Quand on travaille en mutualisation, il est fondamental que les collectivités montent en puissance ensemble et qu’elles aient chacune une visibilité sur le plan de charge de la DSI, avec l’organisation de la charge de travail DSIN/métiers, la mutualisation des plans projets et des moyens associés. D’où la nécessité d’un dialogue continu entre la DSI et les élus, qui ont d’ailleurs bénéficié d’un programme de sensibilisation à la cybersécurité.

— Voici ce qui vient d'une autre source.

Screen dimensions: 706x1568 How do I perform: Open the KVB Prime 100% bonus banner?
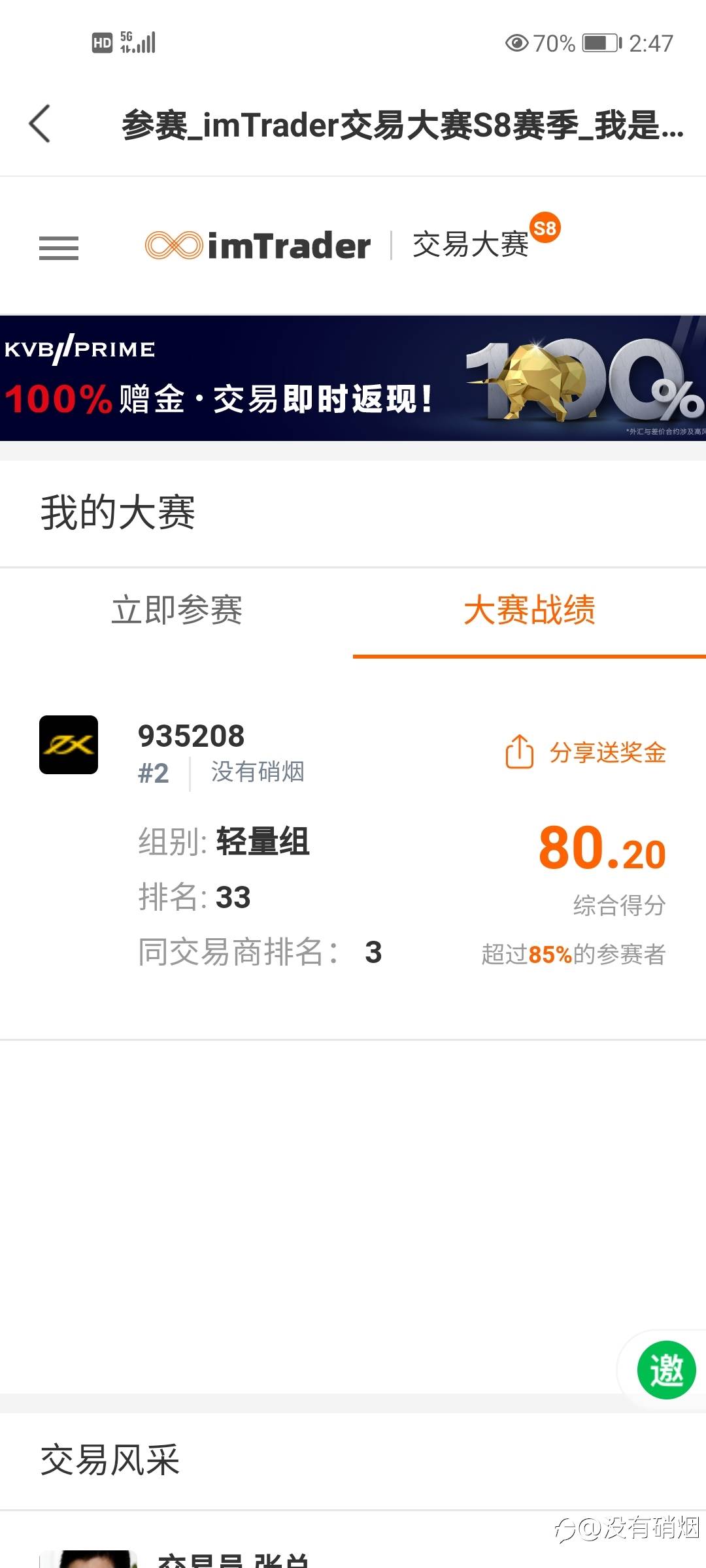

Concernant l’avenir, il apparaît que le socle des critères d’exigence lié au numérique s’élargit de plus en plus : responsable, durable, inclusif, éthique, souverain… autant d’impératifs qui s’adressent aujourd’hui au numérique, et qui s’intègrent aussi à notre réflexion sur les équipements à venir en matière de cybersécurité et de protection des données.
Quel bilan tirez-vous de cette mutualisation ?
Les points positifs sont clairs : une capacité à faire mieux et plus que si chacun était seul, grâce à des économies d’échelle et un gain en termes de politiques d’achat, un travail en commun sur des outils optimisés et de plus grande performance. La mutualisation a également permis un échange entre acteurs, une montée en compétences commune, tout en favorisant des spécialisations entre collectivités qui bénéficient à tous. Sans mutualisation on ne peut être en excellence nulle part.
Les freins intrinsèques à une telle démarche de mutualisation résident à la fois dans le fait de tenir le collectif et l’équilibre indispensable à trouver sur le développement d’axes communs à toutes les collectivités sans freiner ou favoriser les projets de certaines d’entre elles, et dans la complexité de répondre à des organisations métiers différentes d’une collectivité à l’autre. J’ajouterais aujourd’hui un frein plus global qui peut limiter le développement de la mutualisation sur ce sujet, à savoir les contraintes financières et réglementaires qui touchent de plus en plus les collectivités et qui font que la cybersécurité, comme d’autres démarches structurantes, sont difficiles à prioriser comparé aux services directs aux usagers.
« Commodité, nécessité et opportunité » : trois phases qui caractérisent pour nous en tous cas le process de mutualisation en matière de numérique et de cybersécurité.
Quel est dans cette démarche l’impact de la réglementation ?
Quand on prend l’exemple du service commun de protection des données personnelles à trente-huit communes mis en place à l’occasion du RGPD, on voit l’impact positif qu’une réglementation peut avoir. Néanmoins, une règlementation à elle seule ne pas suffit pas. C’est le niveau d’ambition que se donnent les collectivités, la clarté et la transparence de l’offre et de la démarche de l’agglomération qui favoriseront l’adhésion à la mutualisation.
Au-delà de la réglementation, l’accompagnement de l’Etat des collectivités en matière de cybersécurité, sur des financements de projets notamment, devrait passer
d’ « une logique de concours » à « une logique d’examens », autour d’une transparence renforcée sur les critères d’éligibilité.